Fairly self-explanatory, these bots leave generated spams on a blog’s comment section, social media profiles, etc., often leaving a link to a fraud/scam website. These bots can also fill out contact forms and spam the website owners.

Challenges in Detecting and Managing Bot Traffic

There are two main challenges in detecting and managing bot traffic:

We have to differentiate traffic coming from good bots and bad bots. We wouldn’t want to accidentally block good bots that can be beneficial for our site. So, we can’t simply, for example, block all traffic we suspect as bots.

Malicious bots are now getting better at impersonating human traffic via AI and machine learning technologies. So, we need advanced solutions that are able to identify these sophisticated bots.

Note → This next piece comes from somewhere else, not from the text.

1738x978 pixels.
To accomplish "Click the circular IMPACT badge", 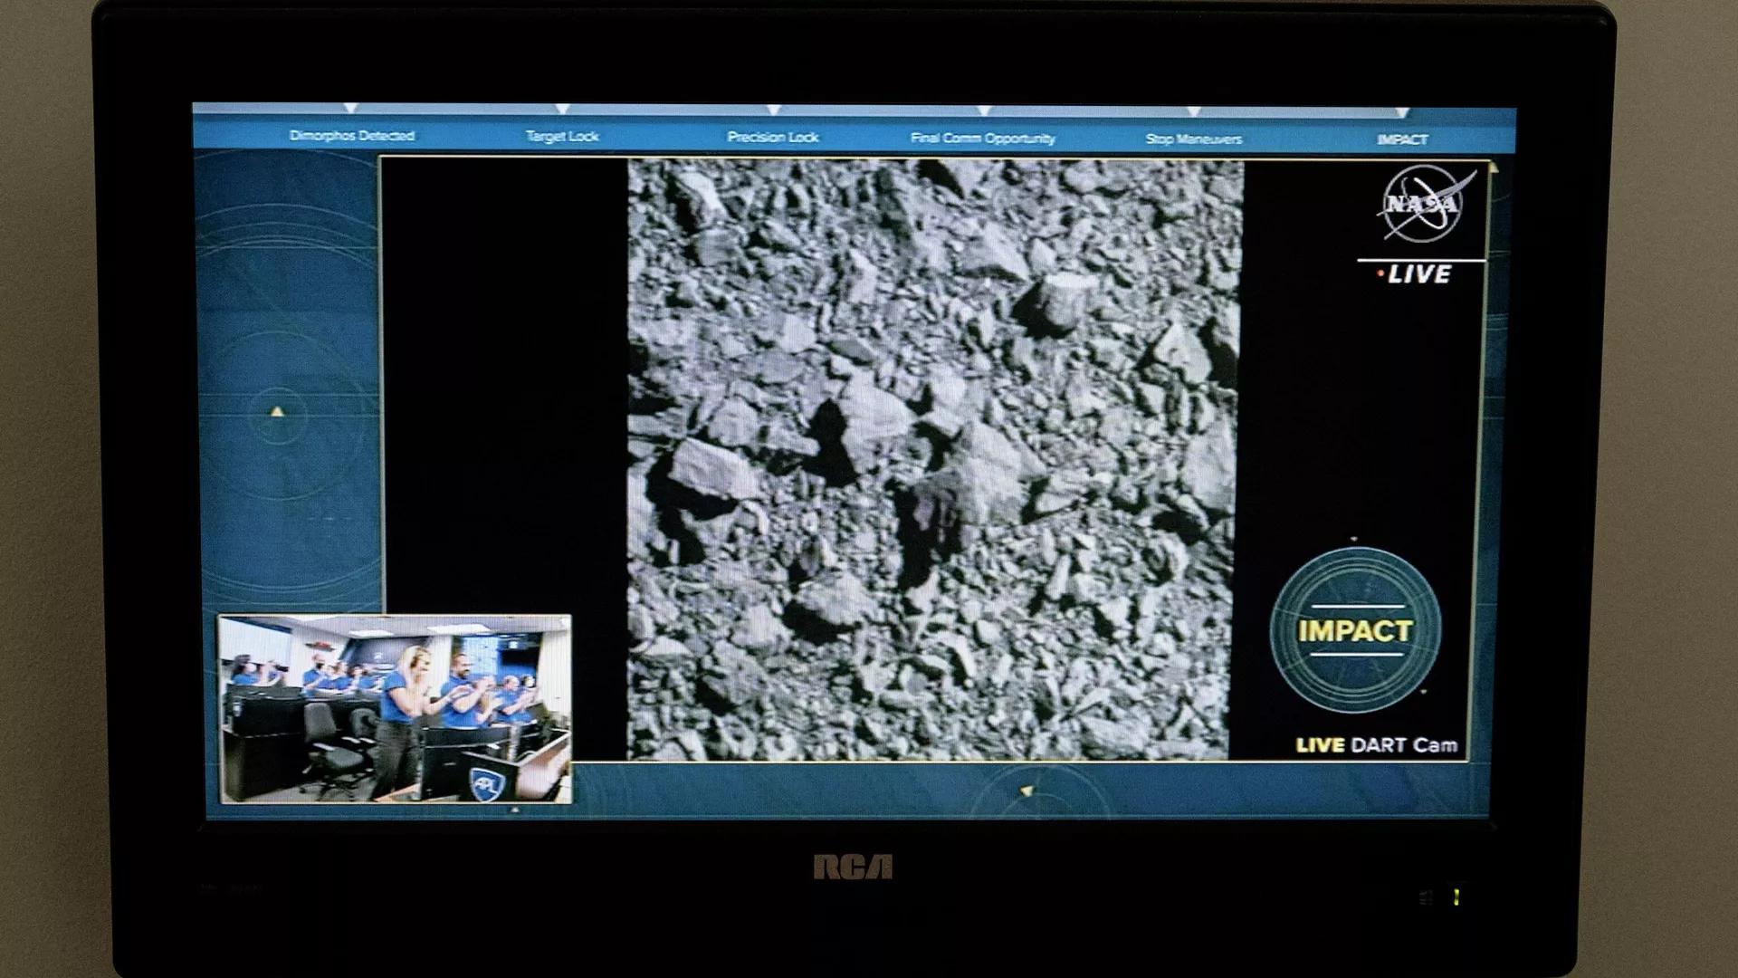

How To Identify and Manage Bot Traffic

By considering the two challenges above, here are some effective strategies we can use to tackle them:

Investing In a Proper Bot Mitigation Solution

Bot mitigation software can use three different approaches in detecting and managing bot activities:

  • Signature/Fingerprinting-Based: in this approach, the bot management solution compares the signatures detected on a traffic source with a known ‘fingerprint’ like OS type, browser version/type, devices used, IP address, etc.
  • Challenge-Based: we use tests like CAPTCHA to challenge the ‘user’. If it’s a legitimate human user, the challenge should be fairly easy to solve, but an automated program/bot will find it difficult if not impossible to solve the challenge.
  • Behavioral-Based: in this approach, the bot management solution analyzes the behavior of the traffic in real-time, for example, analyzing the mouse movements/clicks made by the user, whether the user makes any pattern resembling bot activities, etc.

Due to the sophistication of today’s shopping bots, a bot management solution that is capable of behavioral-based detection is recommended. DataDome is an advanced bot protection solution that uses AI and machine learning technologies to detect and manage bot traffic in real-time. Running on autopilot, DataDome will only notify you when there’s any malicious bot activity but you don’t have to do anything to protect your system.

Monitor Your Traffic

We can use various web analytics tools (like the free Google Analytics) to monitor website traffic and look for symptoms that might signify bot traffic, such as:

  • Increase in pageviews: a sudden spike in pageviews, especially when it is unprecedented, is a very likely symptom of bot traffic.
  • Increase in bounce rate: bounce rate refers to the number of users that only come to a single page then leave immediately without moving to another page and/or clicking anything on the page. An abnormal spike in bounce rate can be a sign of bots performing their tasks on a single page and then leaving immediately.
  • Abnormally high or low dwell time: Dwell time, or session duration, is how long a user stays on a website, and normally it should remain relatively steady. A sudden and unexplained increase or decrease in dwell time can be a sign of bot traffic.
  • Conversion rate: lower conversion rate due to fake account creations, fake form-filling activities, etc.
  • Traffic from an unexpected location: a sudden increase in activities of users from an abnormal location, especially from locations who aren’t fluent with the native language of the site.

Block Older Browsers/User Agents

Although this won’t help with experienced attackers that often mask their user agents and rotate between hundreds if not thousands of IP addresses per minute, this approach can help in defending against less sophisticated attackers and bots.

As a general rule of thumb, you should block browser versions that are older than 3 years, and you can implement CAPTCHa for browsers and user agents that are 2 years old or older.

Conclusion

When detecting and managing bad bots, it’s very important to avoid false positives and not to accidentally block good bots and legitimate human traffic. This is why getting a proper bot mitigation solution that can perform a behavioral-based analysis is now a necessity for everyone, no longer a luxury for bigger organizations and enterprises.